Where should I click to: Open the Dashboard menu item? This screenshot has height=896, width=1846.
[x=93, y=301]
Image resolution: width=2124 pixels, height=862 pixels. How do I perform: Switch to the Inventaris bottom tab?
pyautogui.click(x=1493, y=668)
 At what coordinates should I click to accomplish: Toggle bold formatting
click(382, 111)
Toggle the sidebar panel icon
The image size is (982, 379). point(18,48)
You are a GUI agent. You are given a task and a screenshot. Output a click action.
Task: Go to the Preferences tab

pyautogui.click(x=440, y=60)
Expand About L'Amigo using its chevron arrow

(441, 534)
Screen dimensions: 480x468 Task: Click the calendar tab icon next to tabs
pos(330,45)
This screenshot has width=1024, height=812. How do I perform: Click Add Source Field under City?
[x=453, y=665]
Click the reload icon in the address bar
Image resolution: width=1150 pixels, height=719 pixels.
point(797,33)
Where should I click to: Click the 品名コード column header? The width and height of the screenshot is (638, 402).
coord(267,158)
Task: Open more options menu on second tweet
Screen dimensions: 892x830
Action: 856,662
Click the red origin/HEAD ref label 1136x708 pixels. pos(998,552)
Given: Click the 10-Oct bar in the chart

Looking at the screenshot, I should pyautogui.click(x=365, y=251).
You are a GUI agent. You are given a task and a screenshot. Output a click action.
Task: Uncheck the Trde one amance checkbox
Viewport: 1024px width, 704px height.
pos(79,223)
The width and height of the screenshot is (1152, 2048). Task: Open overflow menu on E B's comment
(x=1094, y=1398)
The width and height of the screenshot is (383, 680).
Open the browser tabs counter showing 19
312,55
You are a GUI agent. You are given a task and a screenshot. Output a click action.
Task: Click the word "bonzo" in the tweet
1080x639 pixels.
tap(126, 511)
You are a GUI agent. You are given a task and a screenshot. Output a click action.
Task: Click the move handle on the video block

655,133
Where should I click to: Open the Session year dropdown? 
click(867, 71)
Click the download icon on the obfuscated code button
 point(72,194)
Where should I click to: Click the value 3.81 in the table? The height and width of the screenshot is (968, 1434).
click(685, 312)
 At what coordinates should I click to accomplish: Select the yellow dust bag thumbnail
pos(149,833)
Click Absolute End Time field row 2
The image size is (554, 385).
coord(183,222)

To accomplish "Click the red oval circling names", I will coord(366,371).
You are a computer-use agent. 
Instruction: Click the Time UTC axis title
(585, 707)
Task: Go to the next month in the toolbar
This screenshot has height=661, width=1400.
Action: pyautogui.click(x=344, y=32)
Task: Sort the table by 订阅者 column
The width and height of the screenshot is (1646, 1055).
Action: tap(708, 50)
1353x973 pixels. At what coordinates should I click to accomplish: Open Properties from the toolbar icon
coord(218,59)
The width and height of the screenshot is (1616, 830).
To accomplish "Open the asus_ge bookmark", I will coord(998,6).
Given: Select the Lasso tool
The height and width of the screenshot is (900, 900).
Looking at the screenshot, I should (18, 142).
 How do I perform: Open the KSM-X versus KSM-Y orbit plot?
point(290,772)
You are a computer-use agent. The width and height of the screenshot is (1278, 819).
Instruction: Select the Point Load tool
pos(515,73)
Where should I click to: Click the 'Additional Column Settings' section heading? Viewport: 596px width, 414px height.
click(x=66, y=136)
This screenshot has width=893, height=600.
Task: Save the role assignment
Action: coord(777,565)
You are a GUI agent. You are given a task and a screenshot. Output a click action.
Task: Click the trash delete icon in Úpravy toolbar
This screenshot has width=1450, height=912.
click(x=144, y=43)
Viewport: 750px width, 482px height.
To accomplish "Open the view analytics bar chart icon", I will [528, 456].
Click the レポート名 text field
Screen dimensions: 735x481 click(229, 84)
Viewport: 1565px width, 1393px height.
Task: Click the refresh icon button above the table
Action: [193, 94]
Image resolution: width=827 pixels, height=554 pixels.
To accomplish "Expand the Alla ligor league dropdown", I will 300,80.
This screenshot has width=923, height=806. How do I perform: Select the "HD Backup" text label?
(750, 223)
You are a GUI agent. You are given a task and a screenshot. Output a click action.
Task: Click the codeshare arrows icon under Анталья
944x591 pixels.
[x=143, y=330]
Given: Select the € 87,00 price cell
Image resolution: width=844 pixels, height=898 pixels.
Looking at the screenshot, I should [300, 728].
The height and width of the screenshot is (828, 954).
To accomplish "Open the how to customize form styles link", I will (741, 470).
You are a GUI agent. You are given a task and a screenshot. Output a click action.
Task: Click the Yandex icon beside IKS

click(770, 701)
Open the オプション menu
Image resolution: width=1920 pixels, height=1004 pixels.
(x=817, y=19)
- - - - - - -
• _Directions for this task_: For this exercise, transcribe the whole listing verbatim.

• _Solution to the exercise_:
Where should I click to: Open the Dashboard menu item? This screenshot has height=896, width=1846.
[x=93, y=301]
Image resolution: width=2124 pixels, height=862 pixels. How do I perform: Switch to the Inventaris bottom tab?
pyautogui.click(x=1493, y=668)
 At what coordinates should I click to accomplish: Toggle bold formatting
click(382, 111)
Toggle the sidebar panel icon
The image size is (982, 379). point(18,48)
You are a GUI agent. You are given a task and a screenshot. Output a click action.
Task: Go to the Preferences tab

pyautogui.click(x=440, y=60)
Expand About L'Amigo using its chevron arrow

(441, 534)
Screen dimensions: 480x468 Task: Click the calendar tab icon next to tabs
pos(330,45)
This screenshot has width=1024, height=812. How do I perform: Click Add Source Field under City?
[x=453, y=665]
Click the reload icon in the address bar
Image resolution: width=1150 pixels, height=719 pixels.
point(797,33)
Where should I click to: Click the 品名コード column header? The width and height of the screenshot is (638, 402).
coord(267,158)
Task: Open more options menu on second tweet
Screen dimensions: 892x830
Action: 856,662
Click the red origin/HEAD ref label 1136x708 pixels. pos(998,552)
Given: Click the 10-Oct bar in the chart

Looking at the screenshot, I should pyautogui.click(x=365, y=251).
You are a GUI agent. You are given a task and a screenshot. Output a click action.
Task: Uncheck the Trde one amance checkbox
Viewport: 1024px width, 704px height.
pos(79,223)
The width and height of the screenshot is (1152, 2048). Task: Open overflow menu on E B's comment
(x=1094, y=1398)
The width and height of the screenshot is (383, 680).
Open the browser tabs counter showing 19
312,55
You are a GUI agent. You are given a task and a screenshot. Output a click action.
Task: Click the word "bonzo" in the tweet
1080x639 pixels.
tap(126, 511)
You are a GUI agent. You are given a task and a screenshot. Output a click action.
Task: Click the move handle on the video block

655,133
Where should I click to: Open the Session year dropdown? 
click(867, 71)
Click the download icon on the obfuscated code button
 point(72,194)
Where should I click to: Click the value 3.81 in the table? The height and width of the screenshot is (968, 1434).
click(685, 312)
 At what coordinates should I click to accomplish: Select the yellow dust bag thumbnail
pos(149,833)
Click Absolute End Time field row 2
The image size is (554, 385).
coord(183,222)

To accomplish "Click the red oval circling names", I will coord(366,371).
You are a computer-use agent. 
Instruction: Click the Time UTC axis title
(585, 707)
Task: Go to the next month in the toolbar
This screenshot has height=661, width=1400.
Action: pyautogui.click(x=344, y=32)
Task: Sort the table by 订阅者 column
The width and height of the screenshot is (1646, 1055).
Action: tap(708, 50)
1353x973 pixels. At what coordinates should I click to accomplish: Open Properties from the toolbar icon
coord(218,59)
The width and height of the screenshot is (1616, 830).
To accomplish "Open the asus_ge bookmark", I will coord(998,6).
Given: Select the Lasso tool
The height and width of the screenshot is (900, 900).
Looking at the screenshot, I should (18, 142).
 How do I perform: Open the KSM-X versus KSM-Y orbit plot?
point(290,772)
You are a computer-use agent. The width and height of the screenshot is (1278, 819).
Instruction: Select the Point Load tool
pos(515,73)
Where should I click to: Click the 'Additional Column Settings' section heading? Viewport: 596px width, 414px height.
click(x=66, y=136)
This screenshot has width=893, height=600.
Task: Save the role assignment
Action: coord(777,565)
You are a GUI agent. You are given a task and a screenshot. Output a click action.
Task: Click the trash delete icon in Úpravy toolbar
This screenshot has width=1450, height=912.
click(x=144, y=43)
Viewport: 750px width, 482px height.
To accomplish "Open the view analytics bar chart icon", I will [528, 456].
Click the レポート名 text field
Screen dimensions: 735x481 click(229, 84)
Viewport: 1565px width, 1393px height.
Task: Click the refresh icon button above the table
Action: [193, 94]
Image resolution: width=827 pixels, height=554 pixels.
To accomplish "Expand the Alla ligor league dropdown", I will 300,80.
This screenshot has width=923, height=806. How do I perform: Select the "HD Backup" text label?
(750, 223)
You are a GUI agent. You are given a task and a screenshot. Output a click action.
Task: Click the codeshare arrows icon under Анталья
944x591 pixels.
[x=143, y=330]
Given: Select the € 87,00 price cell
Image resolution: width=844 pixels, height=898 pixels.
Looking at the screenshot, I should [300, 728].
The height and width of the screenshot is (828, 954).
To accomplish "Open the how to customize form styles link", I will (741, 470).
You are a GUI agent. You are given a task and a screenshot. Output a click action.
Task: Click the Yandex icon beside IKS

click(770, 701)
Open the オプション menu
Image resolution: width=1920 pixels, height=1004 pixels.
(x=817, y=19)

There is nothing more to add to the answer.